Rechtsprechung / Brandenburgisches Oberlandesgericht / 2021
Brandenburgisches Oberlandesgericht Beschluss vom 22.03.2021 – 12 U 3/21
12. Zivilsenat · ECLI:DE:OLGBB:2021:0322.12U3.21.00
Tenor§
Die Berufung des Klägers gegen das am 29.10.2020 verkündete Urteil der 12. Zivilkammer des Landgerichts Potsdam, Az. 12 O 297/16, wird verworfen.
Die Kosten des Berufungsverfahrens hat der Kläger zu tragen.
Gründe§
I.
Der Kläger nimmt den Beklagten wegen mangelhafter Bauleitung auf Schadensersatz in Höhe von 16.114,00 € in Anspruch.
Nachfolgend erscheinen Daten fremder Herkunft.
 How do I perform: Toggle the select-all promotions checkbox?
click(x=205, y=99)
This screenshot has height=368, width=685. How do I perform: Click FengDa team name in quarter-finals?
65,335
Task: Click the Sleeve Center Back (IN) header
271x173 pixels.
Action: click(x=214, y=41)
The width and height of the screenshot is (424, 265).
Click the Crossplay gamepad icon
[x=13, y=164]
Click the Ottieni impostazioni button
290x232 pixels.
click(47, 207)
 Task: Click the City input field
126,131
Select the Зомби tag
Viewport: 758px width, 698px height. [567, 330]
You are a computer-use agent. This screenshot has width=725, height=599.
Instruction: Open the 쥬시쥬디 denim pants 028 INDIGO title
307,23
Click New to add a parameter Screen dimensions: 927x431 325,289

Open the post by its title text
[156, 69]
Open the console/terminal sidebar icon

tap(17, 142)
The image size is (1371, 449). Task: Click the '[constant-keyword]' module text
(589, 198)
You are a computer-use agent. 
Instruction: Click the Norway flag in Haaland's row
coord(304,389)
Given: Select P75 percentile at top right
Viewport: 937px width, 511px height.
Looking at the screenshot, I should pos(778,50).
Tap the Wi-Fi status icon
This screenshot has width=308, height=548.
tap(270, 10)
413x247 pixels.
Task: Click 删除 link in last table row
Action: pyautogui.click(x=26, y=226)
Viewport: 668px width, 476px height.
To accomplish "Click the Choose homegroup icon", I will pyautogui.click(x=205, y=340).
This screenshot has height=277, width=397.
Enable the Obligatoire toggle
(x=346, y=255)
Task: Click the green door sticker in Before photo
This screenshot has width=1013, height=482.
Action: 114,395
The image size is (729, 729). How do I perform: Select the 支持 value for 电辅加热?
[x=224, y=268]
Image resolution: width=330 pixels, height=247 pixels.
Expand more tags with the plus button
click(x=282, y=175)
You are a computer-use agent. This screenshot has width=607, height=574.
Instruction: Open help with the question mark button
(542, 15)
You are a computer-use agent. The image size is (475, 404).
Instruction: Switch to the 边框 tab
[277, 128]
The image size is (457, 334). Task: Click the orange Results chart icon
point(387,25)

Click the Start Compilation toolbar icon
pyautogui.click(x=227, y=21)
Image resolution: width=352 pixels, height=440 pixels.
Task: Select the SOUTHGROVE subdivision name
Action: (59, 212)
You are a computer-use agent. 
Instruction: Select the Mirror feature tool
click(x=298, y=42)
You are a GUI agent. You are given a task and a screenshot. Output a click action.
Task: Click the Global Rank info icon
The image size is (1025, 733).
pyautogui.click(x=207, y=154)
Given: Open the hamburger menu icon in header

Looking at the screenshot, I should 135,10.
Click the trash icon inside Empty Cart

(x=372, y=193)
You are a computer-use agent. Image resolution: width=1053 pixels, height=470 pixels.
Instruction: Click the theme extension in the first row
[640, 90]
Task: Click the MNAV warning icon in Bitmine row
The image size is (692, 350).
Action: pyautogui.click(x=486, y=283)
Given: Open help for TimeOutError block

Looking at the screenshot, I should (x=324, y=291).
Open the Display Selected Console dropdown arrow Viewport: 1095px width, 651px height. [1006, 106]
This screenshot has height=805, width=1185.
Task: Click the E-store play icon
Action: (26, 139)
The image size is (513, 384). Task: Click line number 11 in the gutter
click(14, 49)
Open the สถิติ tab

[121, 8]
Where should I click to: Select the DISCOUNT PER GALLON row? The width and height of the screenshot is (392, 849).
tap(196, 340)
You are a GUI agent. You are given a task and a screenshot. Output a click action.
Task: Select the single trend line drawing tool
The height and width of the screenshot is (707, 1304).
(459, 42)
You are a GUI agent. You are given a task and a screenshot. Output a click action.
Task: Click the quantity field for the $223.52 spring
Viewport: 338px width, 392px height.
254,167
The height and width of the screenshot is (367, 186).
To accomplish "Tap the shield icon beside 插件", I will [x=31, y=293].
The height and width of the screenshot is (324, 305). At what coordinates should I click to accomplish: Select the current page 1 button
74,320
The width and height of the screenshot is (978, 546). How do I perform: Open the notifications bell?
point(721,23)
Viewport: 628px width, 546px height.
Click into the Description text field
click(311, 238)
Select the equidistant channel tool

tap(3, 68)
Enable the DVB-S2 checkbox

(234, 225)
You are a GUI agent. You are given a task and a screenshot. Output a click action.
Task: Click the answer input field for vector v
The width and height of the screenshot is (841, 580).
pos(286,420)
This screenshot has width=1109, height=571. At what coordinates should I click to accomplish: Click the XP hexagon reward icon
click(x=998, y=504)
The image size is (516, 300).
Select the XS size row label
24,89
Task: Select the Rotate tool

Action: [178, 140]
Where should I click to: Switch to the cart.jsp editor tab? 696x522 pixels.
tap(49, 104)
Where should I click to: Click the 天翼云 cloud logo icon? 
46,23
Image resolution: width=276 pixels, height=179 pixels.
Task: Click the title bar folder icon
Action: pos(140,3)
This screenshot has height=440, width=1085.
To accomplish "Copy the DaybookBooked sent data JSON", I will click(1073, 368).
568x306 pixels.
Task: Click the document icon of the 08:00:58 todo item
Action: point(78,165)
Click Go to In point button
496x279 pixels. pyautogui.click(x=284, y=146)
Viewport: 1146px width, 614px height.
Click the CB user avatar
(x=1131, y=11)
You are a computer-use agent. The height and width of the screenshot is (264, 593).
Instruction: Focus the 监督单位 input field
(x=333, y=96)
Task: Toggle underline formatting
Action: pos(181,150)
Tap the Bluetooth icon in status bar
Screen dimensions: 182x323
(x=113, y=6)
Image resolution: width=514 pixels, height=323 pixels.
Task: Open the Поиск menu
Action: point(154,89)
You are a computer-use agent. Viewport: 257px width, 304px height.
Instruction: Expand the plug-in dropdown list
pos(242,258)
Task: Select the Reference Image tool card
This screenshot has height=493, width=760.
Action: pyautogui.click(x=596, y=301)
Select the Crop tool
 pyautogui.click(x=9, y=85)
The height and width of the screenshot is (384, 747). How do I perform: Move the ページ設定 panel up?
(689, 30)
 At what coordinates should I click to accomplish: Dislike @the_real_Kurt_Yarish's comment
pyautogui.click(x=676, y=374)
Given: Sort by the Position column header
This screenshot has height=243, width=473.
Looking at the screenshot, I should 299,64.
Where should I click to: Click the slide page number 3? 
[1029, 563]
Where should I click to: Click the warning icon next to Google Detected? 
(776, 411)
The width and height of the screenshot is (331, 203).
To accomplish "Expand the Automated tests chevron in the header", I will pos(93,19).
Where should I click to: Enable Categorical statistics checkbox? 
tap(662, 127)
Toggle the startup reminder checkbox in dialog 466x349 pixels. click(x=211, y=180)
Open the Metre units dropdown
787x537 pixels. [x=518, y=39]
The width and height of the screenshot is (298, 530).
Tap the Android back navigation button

Das Landgericht hat den Beklagten verurteilt, an den Kläger 5.039,25 € zu zahlen. Das Urteil wurde dem Prozessbevollmächtigten des Klägers am 05.11.2020 elektronisch übermittelt, ebenso dem Prozessbevollmächtigten des Beklagten, der den Empfang unter dem 06.11.2020 bestätigt hat. Mit einem am 05.01.2021 beim Brandenburgischen Oberlandesgericht eingegangenen Schriftsatz hat der Kläger Berufung eingelegt und mit einem am 05.02.2021 eingegangenen Schriftsatz beantragt, die Berufungsbegründungsfrist um einen Monat zu verlängern, woraufhin ihm mitgeteilt wurde, dass die beantragte Verlängerung nicht gewährt werden kann, da die Frist nicht berechenbar ist, nachdem der Prozessbevollmächtigte des Klägers trotz wiederholter Aufforderung das Empfangsbekenntnis über die Zustellung des Urteils nicht zurückgesandt hat. Mit Schreiben vom 23.02.2021 hat der Senat den Kläger darauf hingewiesen, dass die Verwerfung der Berufung als unzulässig beabsichtigt ist, da eine Berufungsbegründung nicht rechtzeitig eingegangen ist. Etwaige Stellungnahmen zu den Hinweisen des Senats erfolgten seitens des Klägers nicht.
II.
Die Berufung ist als unzulässig gemäß § 522 Abs. 1 ZPO zu verwerfen, da sie jedenfalls nicht innerhalb der Frist des § 520 Abs. 2 ZPO begründet wurde. Es spricht einiges dafür, dass das Urteil dem Prozessbevollmächtigten des Klägers nach der am 05.11.2020 erfolgten Absendung auf elektronischem Wege ebenso wie dem Prozessbevollmächtigten des Beklagten am 06.11.2020 zugegangen ist. Der Prozessbevollmächtigte des Klägers ist dieser Annahme im Hinweisschreiben des Senates vom 23.02.2021 nicht entgegengetreten. Ausgehend davon lief die Berufungsfrist des § 517 ZPO am Montag, dem 07.12.2020 ab, so dass bereits die am 05.01.2021 erfolgte Einlegung der Berufung verspätet erfolgte. Sofern man davon ausgeht, dass es für die Feststellung des Fristbeginns an einem entsprechenden Nachweis durch Empfangsbekenntnis (§ 174 Abs. 3, Abs. 4 S. 2 ZPO) fehlt, gilt gemäß § 189 ZPO der Zustellungsmangel als geheilt, das heißt das Urteil in dem Zeitpunkt als zugestellt, in dem es tatsächlich zugegangen ist. Da unter dem 05.01.2021 Berufung eingelegt wurde, muss das Urteil dem Prozessbevollmächtigten des Klägers spätestens zu diesem Zeitpunkt vorgelegen haben. Dann aber lief die Berufungsbegründungsfrist des § 520 Abs. 2 ZPO spätestens am 05.03.2021 ab. Eine Berufungsbegründung ist bis dahin jedoch nicht eingegangen, auch nicht vor dem Hintergrund des Hinweises vom 23.02.2021.
Die Kostenentscheidung folgt aus § 97 Abs. 1 ZPO.